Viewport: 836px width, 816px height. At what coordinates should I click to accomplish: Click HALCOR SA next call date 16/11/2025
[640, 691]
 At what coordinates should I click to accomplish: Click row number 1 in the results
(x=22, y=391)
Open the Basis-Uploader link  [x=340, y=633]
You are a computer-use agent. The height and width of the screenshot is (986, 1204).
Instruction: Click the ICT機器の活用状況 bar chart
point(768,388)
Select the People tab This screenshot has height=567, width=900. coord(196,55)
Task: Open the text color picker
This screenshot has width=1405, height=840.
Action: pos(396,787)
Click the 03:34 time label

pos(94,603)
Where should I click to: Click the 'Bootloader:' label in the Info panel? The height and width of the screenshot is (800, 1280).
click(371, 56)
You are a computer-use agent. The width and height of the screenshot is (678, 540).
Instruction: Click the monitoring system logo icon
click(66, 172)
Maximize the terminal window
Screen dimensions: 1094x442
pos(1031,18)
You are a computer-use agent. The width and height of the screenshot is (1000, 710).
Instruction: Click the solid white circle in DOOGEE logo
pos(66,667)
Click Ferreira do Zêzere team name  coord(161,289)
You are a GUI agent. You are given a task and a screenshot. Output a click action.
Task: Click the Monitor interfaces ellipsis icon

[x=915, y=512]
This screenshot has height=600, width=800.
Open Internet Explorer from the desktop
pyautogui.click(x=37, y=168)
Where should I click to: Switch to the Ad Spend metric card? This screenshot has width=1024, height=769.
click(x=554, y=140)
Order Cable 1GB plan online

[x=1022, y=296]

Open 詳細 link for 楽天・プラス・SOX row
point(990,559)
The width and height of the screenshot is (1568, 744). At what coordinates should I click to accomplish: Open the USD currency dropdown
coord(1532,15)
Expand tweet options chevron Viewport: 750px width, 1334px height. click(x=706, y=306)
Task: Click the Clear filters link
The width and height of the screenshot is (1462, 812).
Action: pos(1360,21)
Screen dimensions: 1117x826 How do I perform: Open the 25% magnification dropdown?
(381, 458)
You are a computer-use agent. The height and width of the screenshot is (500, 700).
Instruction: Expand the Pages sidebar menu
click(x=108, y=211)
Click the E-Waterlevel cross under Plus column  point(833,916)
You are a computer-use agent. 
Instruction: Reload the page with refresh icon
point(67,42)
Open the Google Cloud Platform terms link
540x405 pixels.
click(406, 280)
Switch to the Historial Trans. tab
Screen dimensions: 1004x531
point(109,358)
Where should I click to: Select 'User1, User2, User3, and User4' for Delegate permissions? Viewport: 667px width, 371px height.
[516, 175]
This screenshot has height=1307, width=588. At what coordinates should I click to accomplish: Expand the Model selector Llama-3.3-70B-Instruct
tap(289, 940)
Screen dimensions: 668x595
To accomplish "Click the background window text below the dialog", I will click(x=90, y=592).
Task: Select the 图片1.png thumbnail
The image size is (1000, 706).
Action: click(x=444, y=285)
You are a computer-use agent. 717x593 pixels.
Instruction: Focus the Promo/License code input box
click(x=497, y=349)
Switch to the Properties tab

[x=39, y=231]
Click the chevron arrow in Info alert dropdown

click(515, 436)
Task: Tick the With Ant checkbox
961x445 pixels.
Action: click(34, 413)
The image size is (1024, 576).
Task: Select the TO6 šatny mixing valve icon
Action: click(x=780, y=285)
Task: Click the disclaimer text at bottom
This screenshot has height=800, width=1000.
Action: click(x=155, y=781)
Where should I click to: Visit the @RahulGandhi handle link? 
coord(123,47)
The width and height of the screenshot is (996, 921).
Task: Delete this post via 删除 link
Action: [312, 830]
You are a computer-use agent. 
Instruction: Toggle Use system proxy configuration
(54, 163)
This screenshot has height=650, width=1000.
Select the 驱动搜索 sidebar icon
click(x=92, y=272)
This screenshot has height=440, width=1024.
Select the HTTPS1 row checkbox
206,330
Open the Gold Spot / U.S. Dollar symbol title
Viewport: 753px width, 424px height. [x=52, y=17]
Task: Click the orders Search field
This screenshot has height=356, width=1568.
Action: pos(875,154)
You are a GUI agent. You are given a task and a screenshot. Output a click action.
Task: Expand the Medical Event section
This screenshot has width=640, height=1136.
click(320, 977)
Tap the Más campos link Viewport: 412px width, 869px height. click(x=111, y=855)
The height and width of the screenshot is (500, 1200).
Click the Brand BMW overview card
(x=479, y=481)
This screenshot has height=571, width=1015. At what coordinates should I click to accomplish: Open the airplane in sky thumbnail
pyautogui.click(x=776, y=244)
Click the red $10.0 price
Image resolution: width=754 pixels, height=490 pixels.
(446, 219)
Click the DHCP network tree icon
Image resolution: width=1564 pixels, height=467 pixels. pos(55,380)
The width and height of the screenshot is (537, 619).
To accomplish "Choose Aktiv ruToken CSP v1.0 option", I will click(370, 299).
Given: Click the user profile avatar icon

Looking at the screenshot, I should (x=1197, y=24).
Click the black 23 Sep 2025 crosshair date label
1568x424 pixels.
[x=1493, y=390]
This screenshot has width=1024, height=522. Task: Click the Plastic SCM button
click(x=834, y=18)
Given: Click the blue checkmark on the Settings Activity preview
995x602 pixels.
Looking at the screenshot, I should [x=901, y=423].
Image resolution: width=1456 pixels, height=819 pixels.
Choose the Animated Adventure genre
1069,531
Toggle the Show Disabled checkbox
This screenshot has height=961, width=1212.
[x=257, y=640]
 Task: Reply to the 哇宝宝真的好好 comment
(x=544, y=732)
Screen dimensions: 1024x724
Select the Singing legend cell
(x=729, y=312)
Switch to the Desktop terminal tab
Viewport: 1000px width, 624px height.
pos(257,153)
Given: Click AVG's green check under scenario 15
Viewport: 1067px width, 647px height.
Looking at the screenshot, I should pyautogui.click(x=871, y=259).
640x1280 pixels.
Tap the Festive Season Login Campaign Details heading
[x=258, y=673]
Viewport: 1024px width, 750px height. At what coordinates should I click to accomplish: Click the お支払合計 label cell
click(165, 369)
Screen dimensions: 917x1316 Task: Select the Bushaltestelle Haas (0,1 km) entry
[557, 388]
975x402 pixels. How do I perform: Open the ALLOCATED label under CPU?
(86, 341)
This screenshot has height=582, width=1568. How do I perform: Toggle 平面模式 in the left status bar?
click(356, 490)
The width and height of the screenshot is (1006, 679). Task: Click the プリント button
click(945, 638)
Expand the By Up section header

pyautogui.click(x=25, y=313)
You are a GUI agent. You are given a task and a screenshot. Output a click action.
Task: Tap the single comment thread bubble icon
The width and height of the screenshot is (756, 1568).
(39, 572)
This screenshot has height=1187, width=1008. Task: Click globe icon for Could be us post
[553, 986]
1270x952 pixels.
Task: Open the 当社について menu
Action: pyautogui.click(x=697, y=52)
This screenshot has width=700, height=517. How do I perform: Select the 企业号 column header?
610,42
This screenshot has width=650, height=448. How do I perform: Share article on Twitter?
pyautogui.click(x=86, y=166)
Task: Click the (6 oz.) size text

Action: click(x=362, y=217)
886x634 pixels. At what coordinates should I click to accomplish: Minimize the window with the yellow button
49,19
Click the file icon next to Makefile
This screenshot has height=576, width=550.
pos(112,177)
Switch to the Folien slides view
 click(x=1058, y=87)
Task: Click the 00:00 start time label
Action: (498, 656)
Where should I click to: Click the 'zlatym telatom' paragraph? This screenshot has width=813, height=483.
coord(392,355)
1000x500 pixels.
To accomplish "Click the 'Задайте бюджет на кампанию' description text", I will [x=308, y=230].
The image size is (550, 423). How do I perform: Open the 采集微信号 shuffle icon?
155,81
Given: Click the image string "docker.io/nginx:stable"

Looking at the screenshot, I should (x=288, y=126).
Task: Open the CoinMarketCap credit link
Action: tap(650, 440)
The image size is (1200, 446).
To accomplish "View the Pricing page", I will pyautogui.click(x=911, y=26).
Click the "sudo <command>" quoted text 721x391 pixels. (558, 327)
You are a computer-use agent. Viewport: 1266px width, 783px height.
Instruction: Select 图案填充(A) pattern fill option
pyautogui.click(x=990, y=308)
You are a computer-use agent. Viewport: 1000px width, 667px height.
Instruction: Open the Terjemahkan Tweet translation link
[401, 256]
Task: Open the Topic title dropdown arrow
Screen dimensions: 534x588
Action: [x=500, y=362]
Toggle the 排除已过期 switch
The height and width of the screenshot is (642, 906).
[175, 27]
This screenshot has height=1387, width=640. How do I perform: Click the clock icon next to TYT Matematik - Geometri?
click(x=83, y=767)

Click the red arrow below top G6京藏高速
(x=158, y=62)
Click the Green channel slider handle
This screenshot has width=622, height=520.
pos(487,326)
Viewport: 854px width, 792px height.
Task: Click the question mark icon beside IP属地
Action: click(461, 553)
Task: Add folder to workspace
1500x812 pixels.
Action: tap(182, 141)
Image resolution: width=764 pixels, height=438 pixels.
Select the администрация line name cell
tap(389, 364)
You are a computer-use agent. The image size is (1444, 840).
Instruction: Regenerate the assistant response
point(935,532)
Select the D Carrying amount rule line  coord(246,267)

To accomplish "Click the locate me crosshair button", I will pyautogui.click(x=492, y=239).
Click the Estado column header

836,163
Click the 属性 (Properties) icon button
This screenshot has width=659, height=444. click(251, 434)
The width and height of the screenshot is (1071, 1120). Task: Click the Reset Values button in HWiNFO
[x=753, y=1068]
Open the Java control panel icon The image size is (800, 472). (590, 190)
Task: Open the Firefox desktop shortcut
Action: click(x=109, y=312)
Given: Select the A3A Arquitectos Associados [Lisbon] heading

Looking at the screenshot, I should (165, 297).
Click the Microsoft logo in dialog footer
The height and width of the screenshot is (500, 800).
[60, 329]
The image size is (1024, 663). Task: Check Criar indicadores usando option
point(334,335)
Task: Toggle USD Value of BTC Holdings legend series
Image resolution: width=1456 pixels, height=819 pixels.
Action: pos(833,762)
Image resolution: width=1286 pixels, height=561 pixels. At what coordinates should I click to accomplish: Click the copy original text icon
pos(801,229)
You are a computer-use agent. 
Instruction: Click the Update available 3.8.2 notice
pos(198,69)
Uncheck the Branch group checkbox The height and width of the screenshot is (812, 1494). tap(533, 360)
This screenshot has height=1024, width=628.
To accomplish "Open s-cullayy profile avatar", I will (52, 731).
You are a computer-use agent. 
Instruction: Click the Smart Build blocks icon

********

INSTRUCTIONS TO FOLLOW: Exactly reproduce the lines that run from the line with "Instruction: Click the Update" through the last line of the records, inclusive.

ANSWER BELOW:
Instruction: Click the Update available 3.8.2 notice
pos(198,69)
Uncheck the Branch group checkbox The height and width of the screenshot is (812, 1494). tap(533, 360)
This screenshot has height=1024, width=628.
To accomplish "Open s-cullayy profile avatar", I will (52, 731).
You are a computer-use agent. 
Instruction: Click the Smart Build blocks icon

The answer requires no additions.